TASK BRIEF:
A word-for-word copy of the data is what's wanted, with no pictures.

Stored data:
━━━━━━━━

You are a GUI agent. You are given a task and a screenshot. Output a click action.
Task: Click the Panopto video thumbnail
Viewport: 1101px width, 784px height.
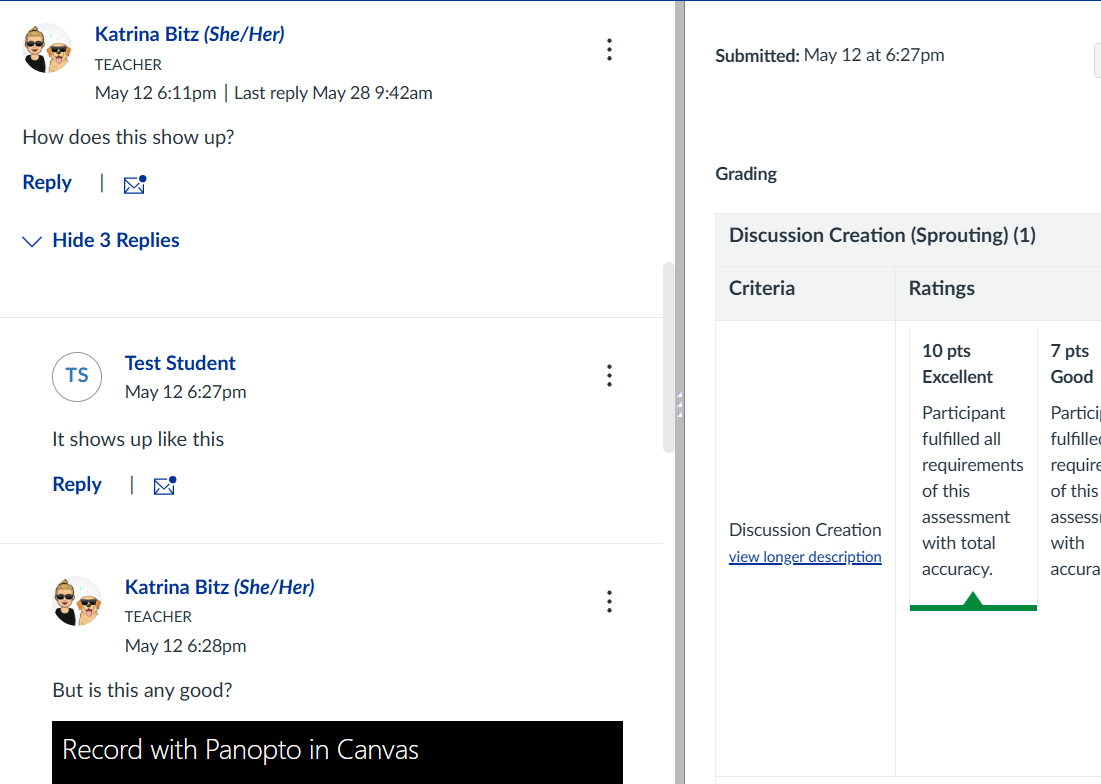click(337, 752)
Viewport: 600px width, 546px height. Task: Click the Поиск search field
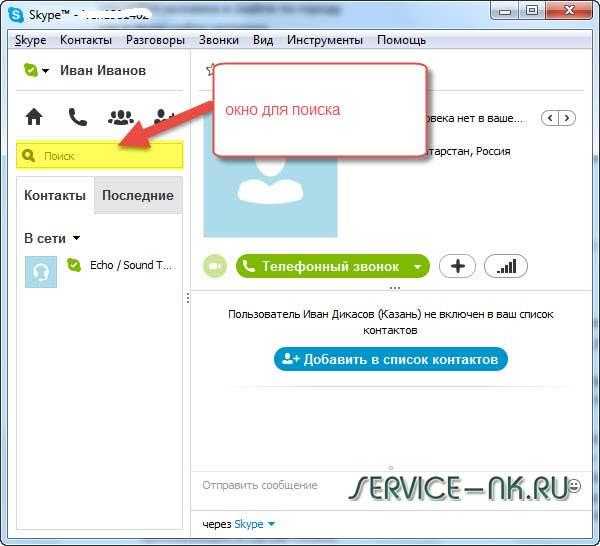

━━━━━━━━

WRITTEN SOLUTION:
You are a GUI agent. You are given a task and a screenshot. Output a click action.
Task: Click the Panopto video thumbnail
Viewport: 1101px width, 784px height.
click(337, 752)
Viewport: 600px width, 546px height. Task: Click the Поиск search field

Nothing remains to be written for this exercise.